*** Data extract ***

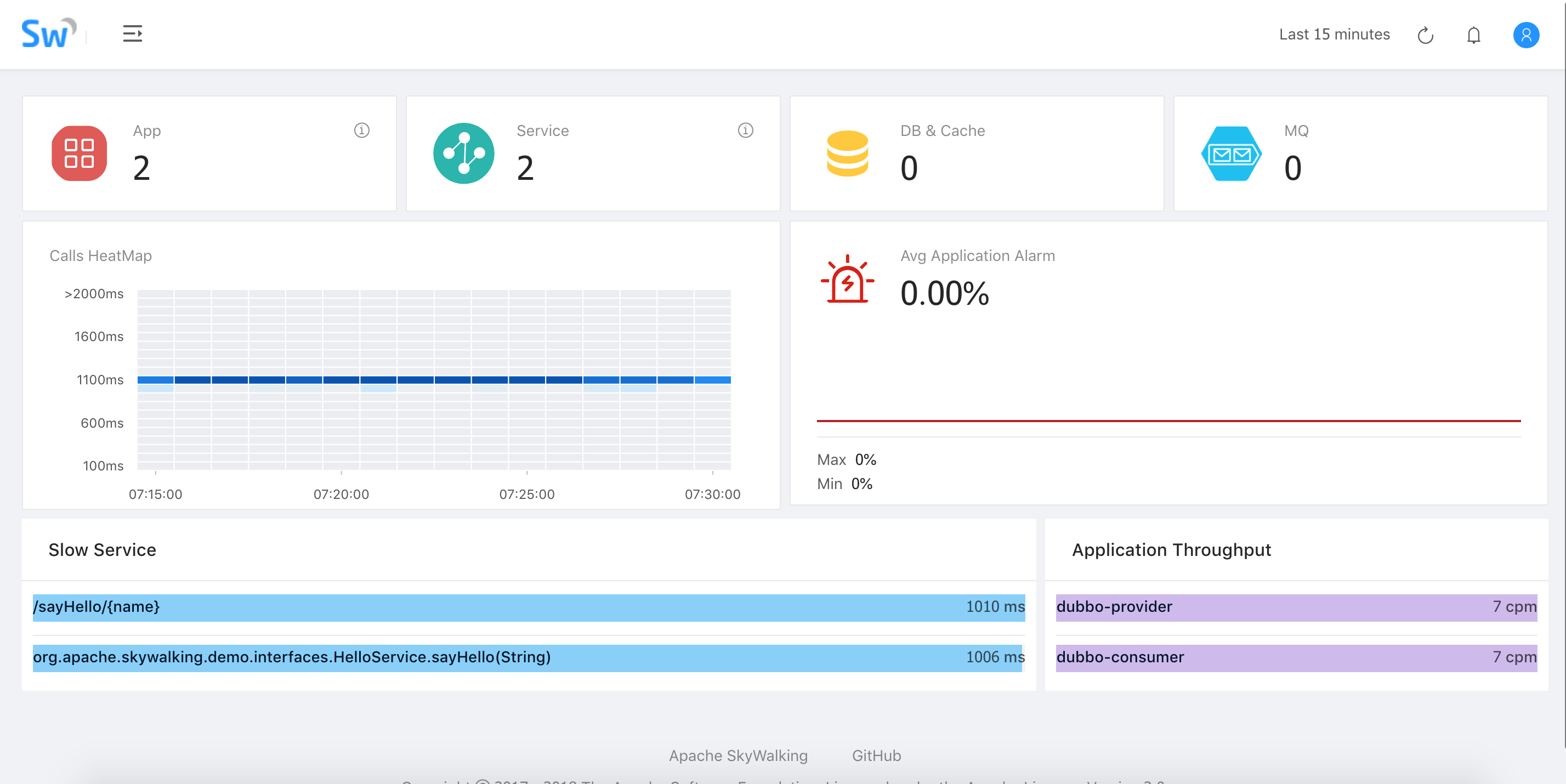1566x784 pixels.
Task: Open the GitHub footer link
Action: (x=876, y=755)
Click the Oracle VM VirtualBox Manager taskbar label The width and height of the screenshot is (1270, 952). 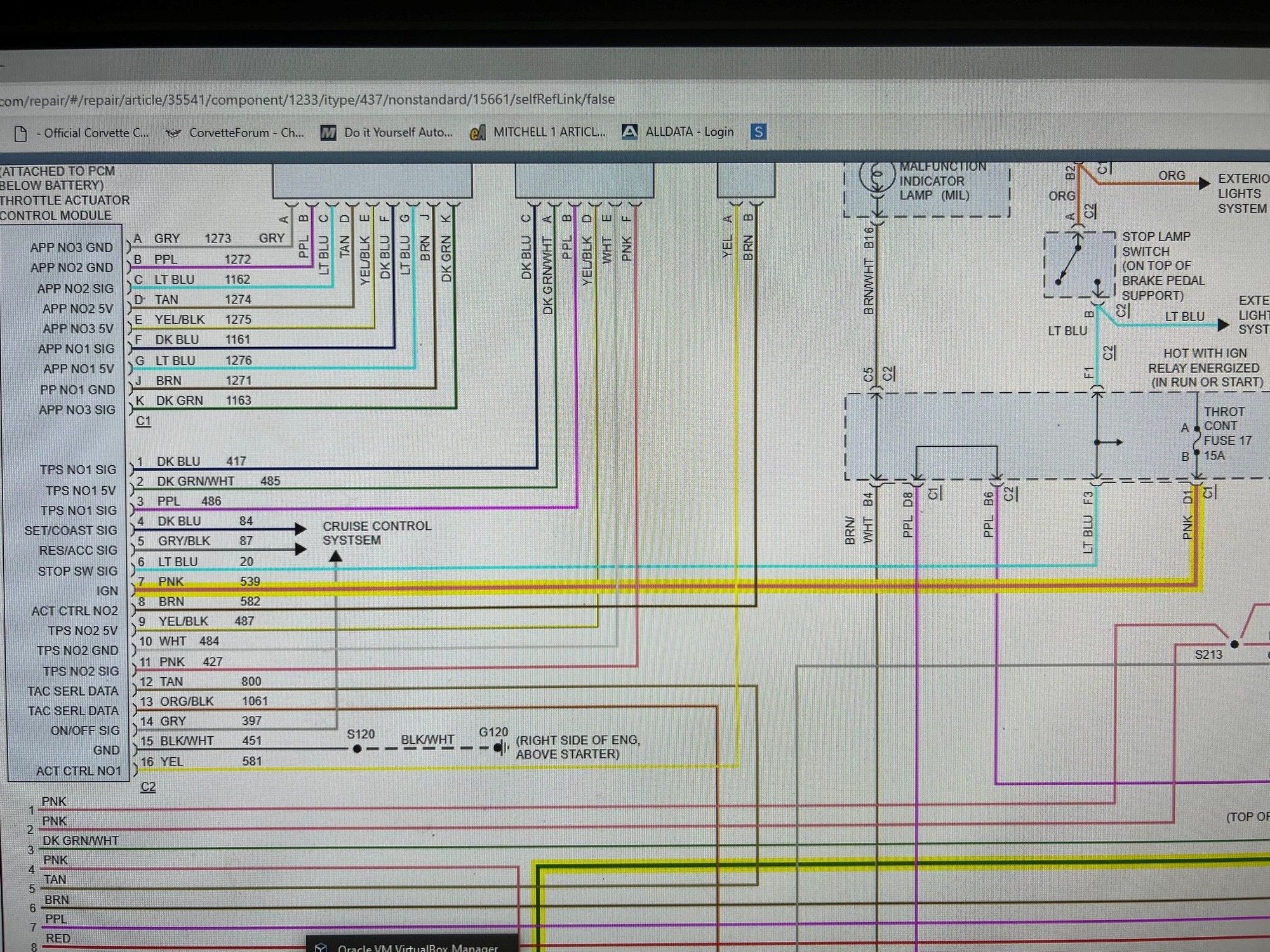coord(417,948)
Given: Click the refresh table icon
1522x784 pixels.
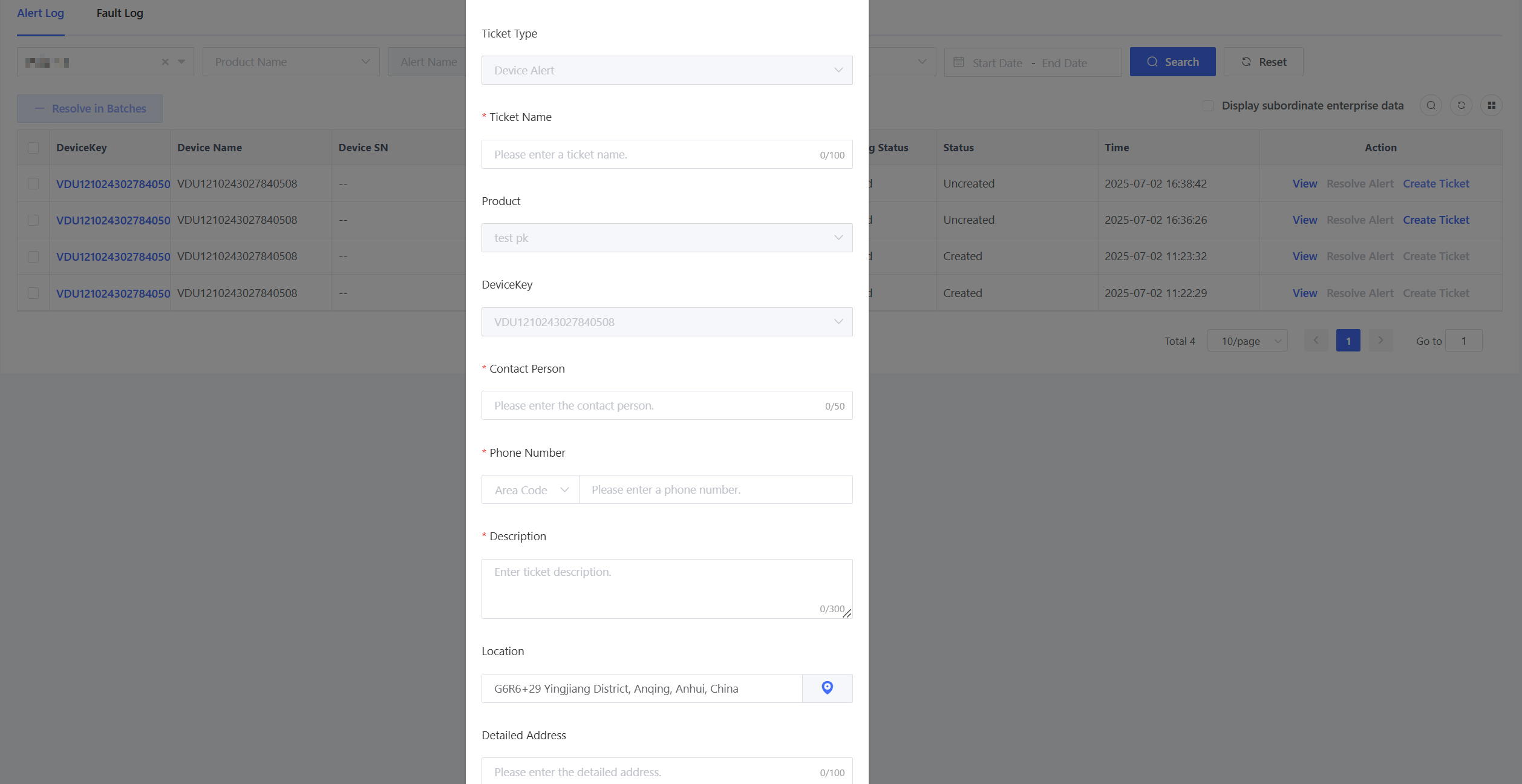Looking at the screenshot, I should point(1461,105).
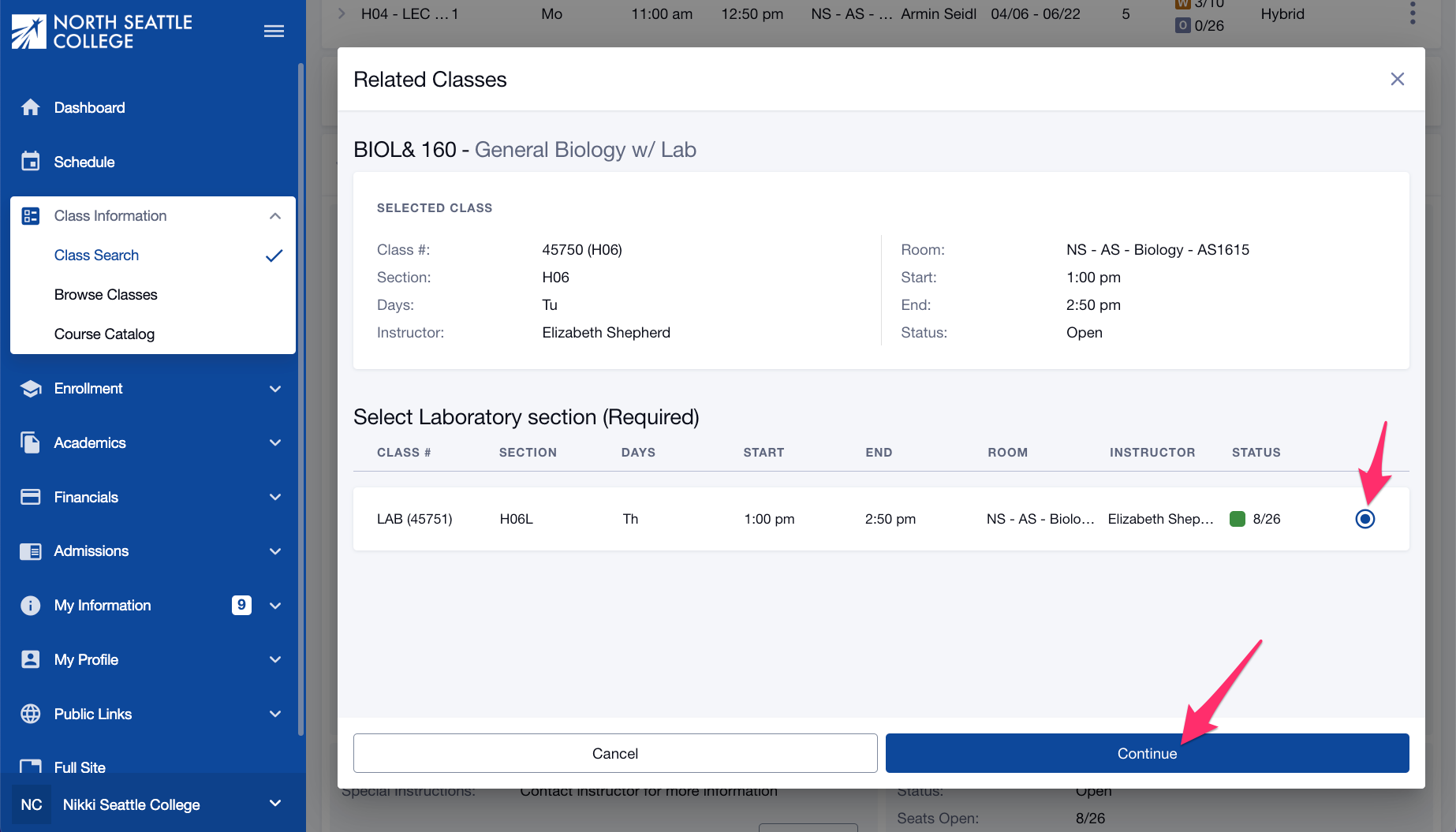Click the Admissions sidebar icon
The width and height of the screenshot is (1456, 832).
pyautogui.click(x=30, y=550)
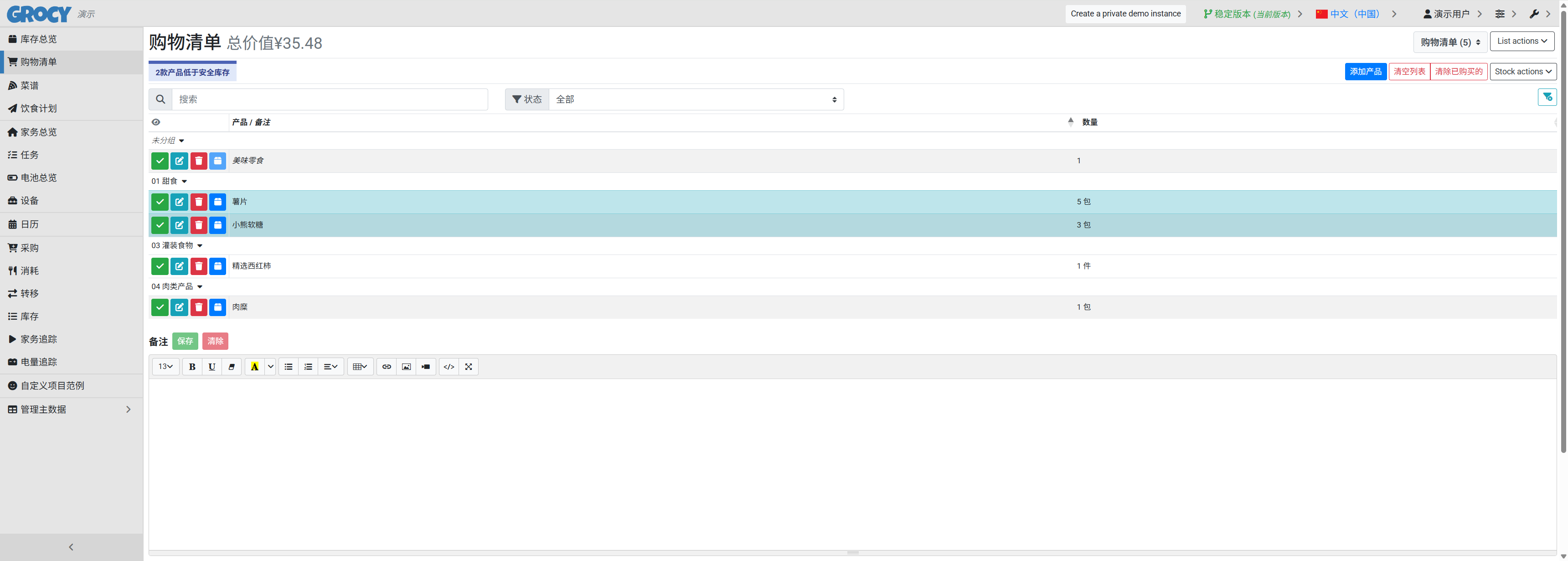Click the eye column visibility icon
The image size is (1568, 561).
tap(156, 122)
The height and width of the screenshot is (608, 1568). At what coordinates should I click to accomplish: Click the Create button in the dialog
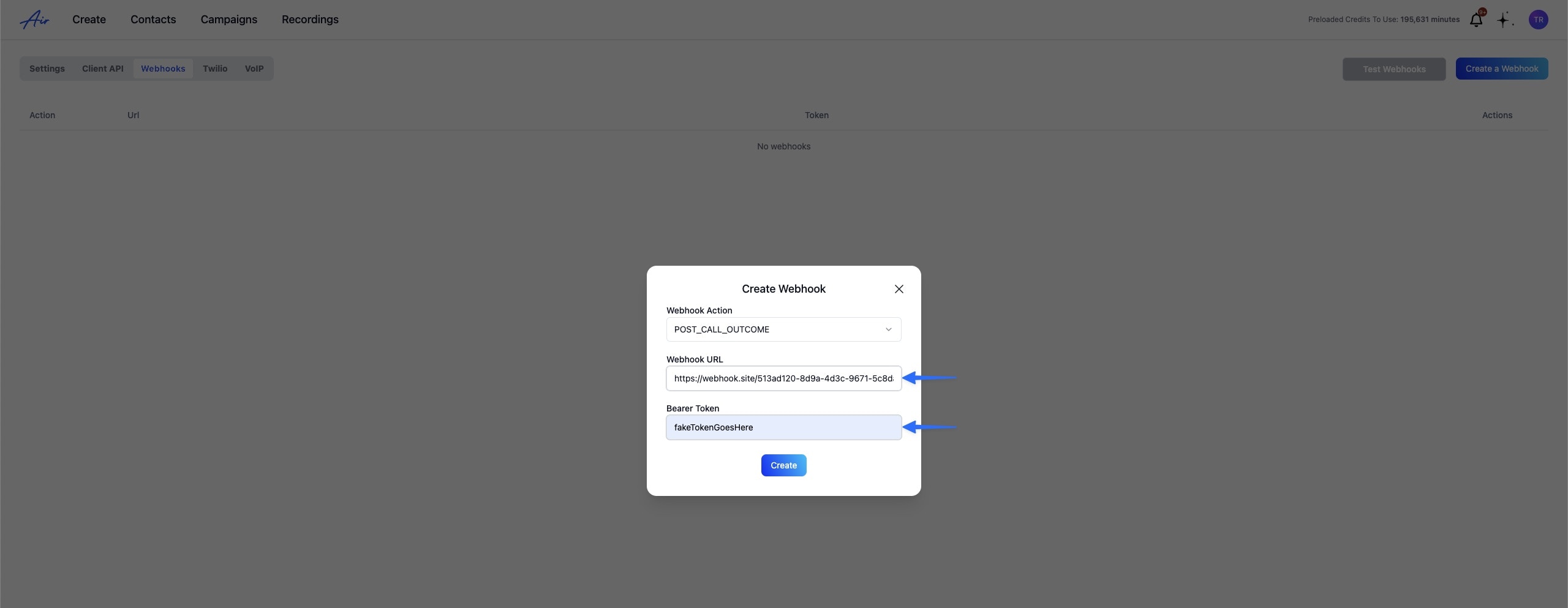[783, 465]
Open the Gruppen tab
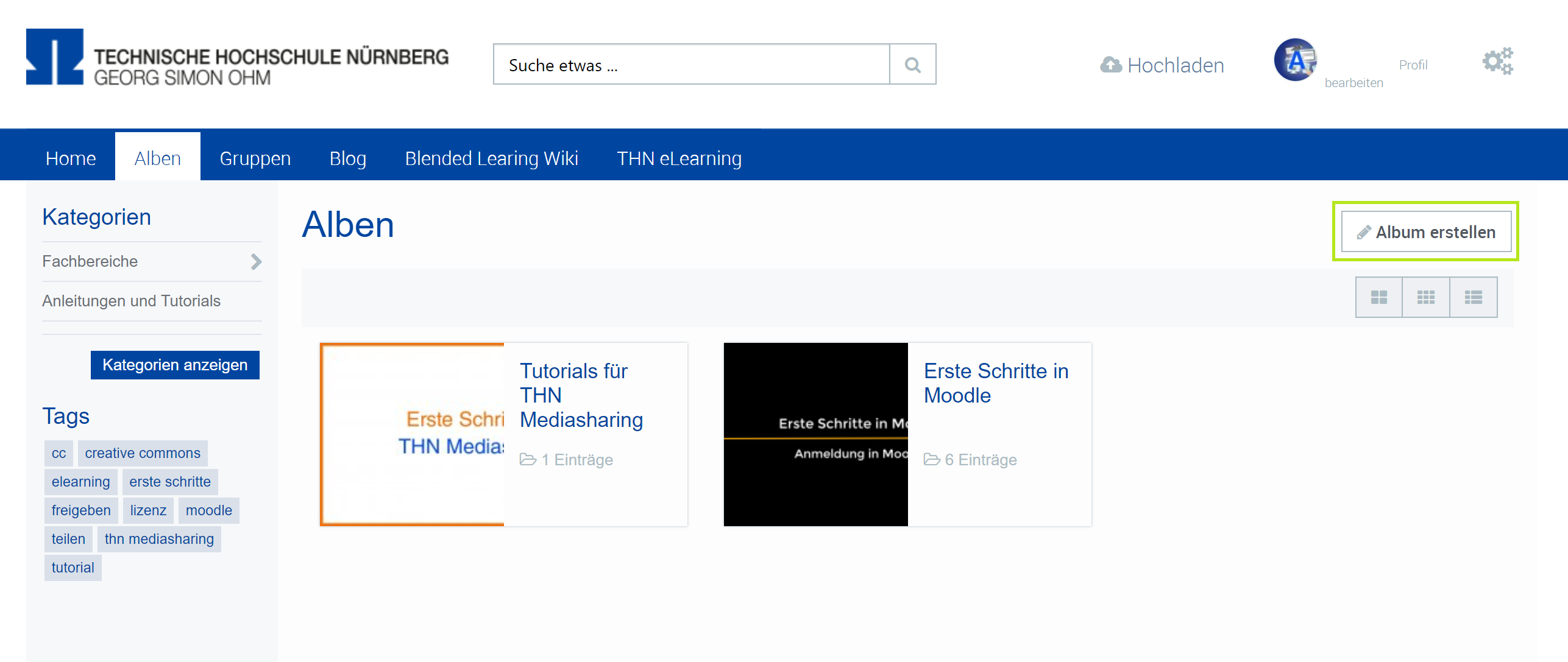The width and height of the screenshot is (1568, 662). (255, 158)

*** End of Data extract ***

# Problem to work on
From the line containing "The height and" through the last line of the records, both included, output those lines exactly and nothing else; skip the pictures.

# Written response
The height and width of the screenshot is (608, 1568). At what coordinates should I click to accomplish: Click the Create button in the dialog
[783, 465]
Open the Gruppen tab
The width and height of the screenshot is (1568, 662). (255, 158)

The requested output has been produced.